Apprentices in union training programs have higher completion rates than those indentured to the non-union sector, according to a report by the Ontario Construction Secretariat (OCS).

The report found that 75 per cent of apprentices trained through a Joint Apprenticeship Training Trust (JATT), which are partnerships of labour and management, complete their programs.

The completion rate for apprentices indentured to individual employers was 58 per cent.

“Ontario’s union-employer training centres are an integral and growing piece of the province’s jobs training infrastructure,” Sean Strickland, chief executive officer of the OCS, said in a press release distributed with the report. “Union-employer training partnerships deliver better results. We see this in the number of union apprentices who complete their training and earn their Certificate of Qualification to become a journeyperson.”
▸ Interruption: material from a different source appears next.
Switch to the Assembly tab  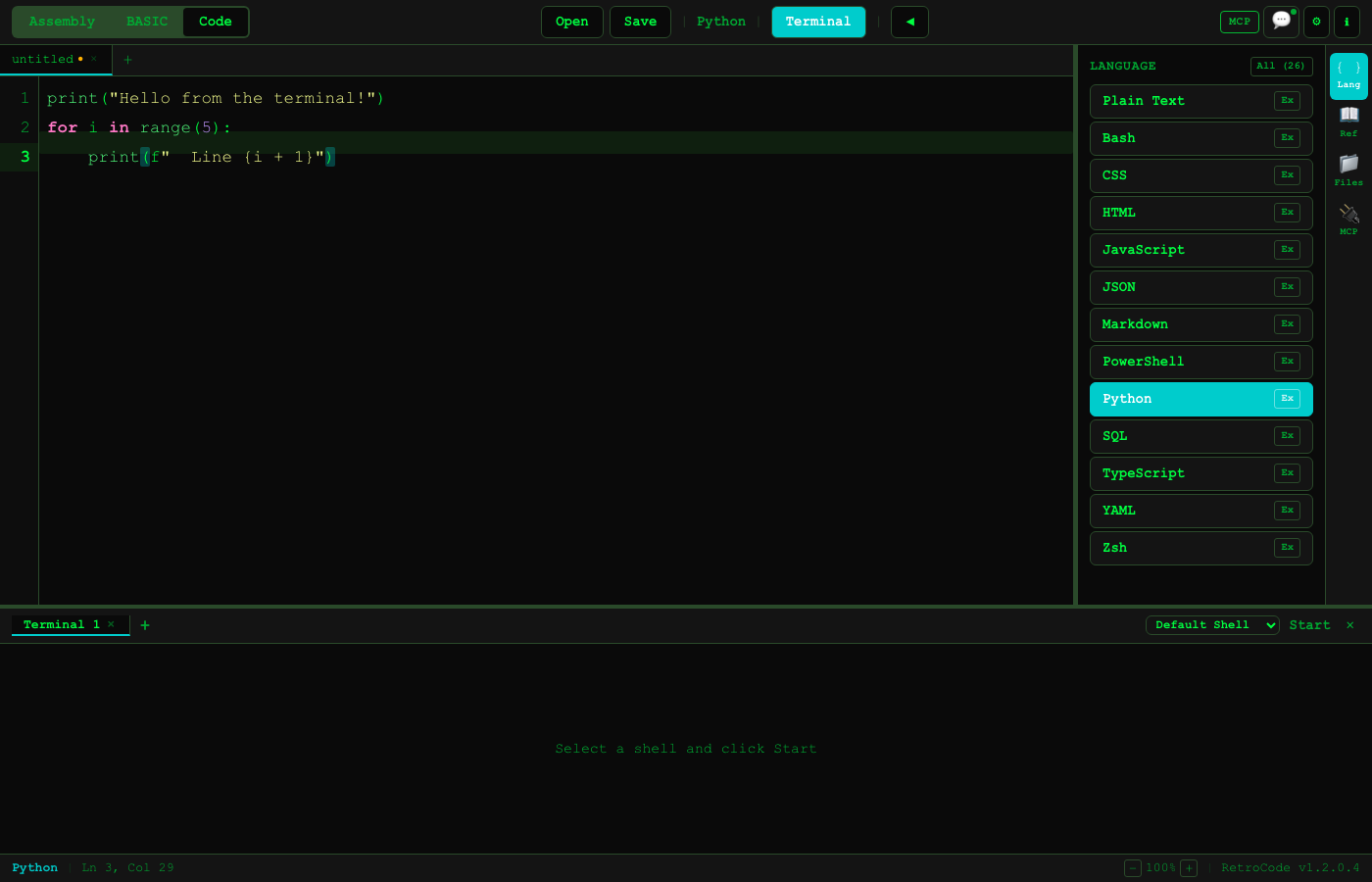tap(61, 21)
The report, called Completion Counts: Raising Apprenticeship Completion Rates to Address Skills Shortages in Ontario’s Construction Industry, states that the evidence of significantly higher rates of completion among union apprentices indentured to JATTs suggests the significant investments made by the industry are paying off.

The research and analysis was conducted by the Apprenticeship Research Group, a consortium of Prism Economics, Professor Morley Gunderson and Ipsos Reid.

The report concludes that the unique partnership between construction labour unions and their contractor partners ensures apprentices have the resources they need to complete their tenure and become journeypersons.

According to the report, this collaborative approach provides technical hands-on training and also supports apprentices throughout their training.

The conclusion of the report is based on a detailed analysis of apprentice registration and completion data provided by the provincial Ministry of Training, Colleges and Universities.

There has long been anecdotal evidence that the investments and unique practices by JATTs result in higher completion rates for union apprentices, but there’s been no data to prove it.

The report states that the union advantage in achieving higher completion rates stems from the significant investment in facilities and the unique system of supports provided in the delivery of apprenticeship training.

Through partnership and commitment to a strong training culture, the JATT system provides resources for screening apprentice candidates, preparing apprentices for their training, and supporting them during the training period, the report states.

The report notes that the unionized approach focuses on work experience with multiple employers, providing both a depth and breadth of skills and experience.

In some trades, the report states, union locals support night school programs to prepare union apprentices for trade school.

Many locals also provide apprentices with refresher training to prepare them for the Certificate of Qualification exam, the report states.